*List of tasks*:
[A] From the blog post on Waterloo's entrepreneurial ecosystem below, repeat word for word the stretch starting at "World Weary Waterloo" and ending at "Beleaguered Smartphone Company©.".
[B] Extend the blog post on Waterloo's entrepreneurial ecosystem, which appears below ahead of the data, picking up right after its last sentence.

*Document passage*:
══════
From this perspective, instead of saying we should build entrepreneurial ecosystems, we should instead recognize that all regional communities already have an ecosystem. Some of these ecosystems support the kind of high-growth, innovation-based entrepreneurship that we like to associate with successful regional economies. Others discourage entrepreneurship, either because there is no support infrastructure to help people start new ventures or there is a cultural discomfort towards the risks of entrepreneurship. In most cases I imagine, the ecosystem has no positive or negative influence on entrepreneurship, the ecosystem is simply neutral towards starting new firms.

A successful entrepreneurial ecosystem isn't created out of whole cloth: it requires the transformation of an already existing economic and social ecosystem within a region. While it's fun and interesting to read about success stories like San Francisco, Denver, or New York City, each region is fundamentally unique. You've got to look at what social, economic, and cultural resources already exist and how they contribute to how entrepreneurs are perceived. Only then can you start to build something new.

World Weary Waterloo Waits and Wonders: When Will RIM's Worries Wane?

First, apologies for the lack of posts here. Since the last post, I've moved my entire life to Edinburgh and started a new job in the University of Edinburgh Business School. I've started an experiment in using Tumblr to make short comments on interesting articles about culture, entrepreneurship. I'll eventually find some way to integrate the two. Second, thing are....um....not going well for Blackberry (ńee RIM). Losses of almost a billion dollars in the last quarter, reports of planned layoffs of 40% of the workforce, disappointment and delays on new products, this has not been a great week for the Beleaguered Smartphone Company©.

At this point, it seems likely that recovery is unlikely at best and that RIM (sorry, not calling it Blackberry) will cease to be an independent company at some point in the near future. This may take the form of a complete selloff to a private equity firm or someone in the smartphone industry or the spinoff and selling off of the remaining profitable areas (Blackberry OS, BBM and the cafeteria?).

The question for me, even on the other side of the Atlantic is: what does this mean for Waterloo's entrepreneurial ecosystem and culture? While the 4500 cut jobs will take place around the world, there's no debate that many, if not most, will be in Waterloo.  RIM, along with the University of Waterloo, are seen as the twin pillars of the region's entrepreneurial community.  The presence of a home grown startup that became a global force is a vital narrative in the community: it shows the possibilities of entrepreneurship and the potential rewards of leaving a stable job for the risks of starting your own company.

As I've said before, Ottawa after the collapse of Nortel is the easiest comparison, but I don't think Waterloo will suffer the same fate. After Notel began it's long decline, there was an initial exodus of skilled workers out of the region in search of other jobs. Other highly skilled engineers stayed in the region due to family ties or the fact that they actually liked living there (?!). These people looked for jobs where they could and turned to entrepreneurship, mostly as small time consultants, when they couldn't find a place in another big company or the government.
══════
*Source material*:

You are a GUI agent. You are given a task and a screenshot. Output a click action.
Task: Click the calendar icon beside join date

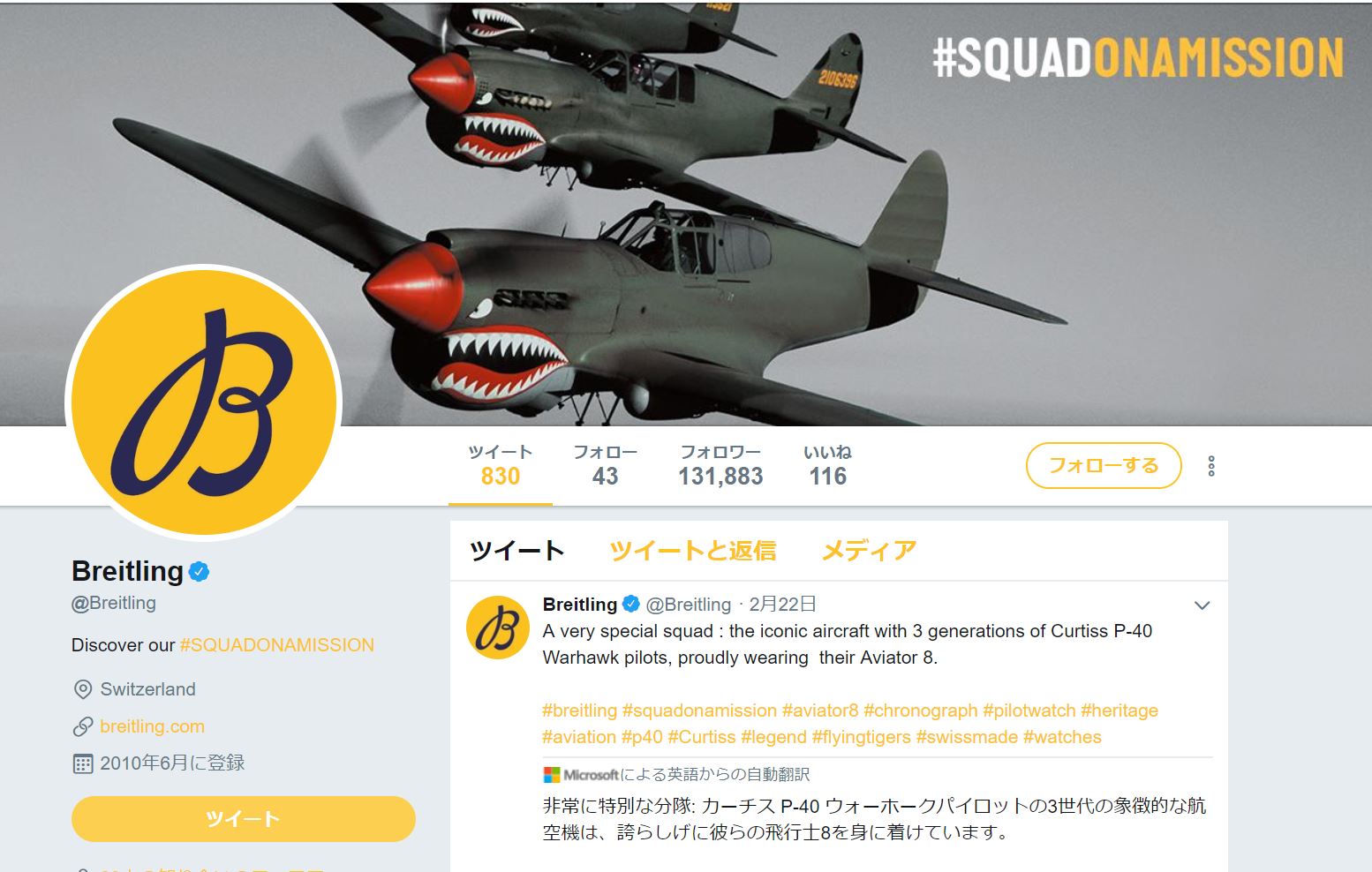coord(83,763)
══════
*Task responses*:
[A]
World Weary Waterloo Waits and Wonders: When Will RIM's Worries Wane?

First, apologies for the lack of posts here. Since the last post, I've moved my entire life to Edinburgh and started a new job in the University of Edinburgh Business School. I've started an experiment in using Tumblr to make short comments on interesting articles about culture, entrepreneurship. I'll eventually find some way to integrate the two. Second, thing are....um....not going well for Blackberry (ńee RIM). Losses of almost a billion dollars in the last quarter, reports of planned layoffs of 40% of the workforce, disappointment and delays on new products, this has not been a great week for the Beleaguered Smartphone Company©.

[B]
Waterloo can expect a different kind of exodus. It's proximity to Toronto (an hour on the 401) means that people can stay in Waterloo but become highway warriors and work in offices in Mississagua or Oakville. It's not a pleasant drive, but it's doable. Many major companies like Microsoft and Google already have large Toronto offices and will look to scoop up some of RIM's talented engineers. We're already seeing reports of smaller firms opening up Waterloo offices, I'm sure with the hope of picking up laid off cell phone engineers and programers as well. 

It's also likely that many of the region's economic development programs like Communitech, will try to help the recently laid off workers become entrepreneurs. The logic is seductive: take the experienced human capital of RIM workers, combine it with the social capital and experience of the region's talented entrepreneurial mentors, and help create new, high-tech businesses.

However, it's a mistake to see this as the Great Hope of economic recovery. RIM is an interesting beast: it's a major part of the discourse and legend of Entrepreneurial Waterloo (along with the Mennonites and the Germans), but the company itself seems to discourage entrepreneurship. I can only think of one spinoff from RIM, KIK Messenger, and RIM sued them! Similarly, very few people leave RIM and start their own firms. In my extensive interviews in the region, I only heard of one person who did so (the aforementioned KiK). This is to say that people who have been working at RIM may not want to be entrepreneurs. They want to be people who design high quality cell phones and messaging infrastructure that works a lot of the time, and leave the dirty work of actually running a company to someone else.

The same thing happened with Ottawa and the ex-Nortel workers. The dreams of seeing startups escape the bloated caucus of Nortel like so many baby spiders in a nature documentary never happened. But the region kept on promoting this kind of entrepreneurship without a second thought.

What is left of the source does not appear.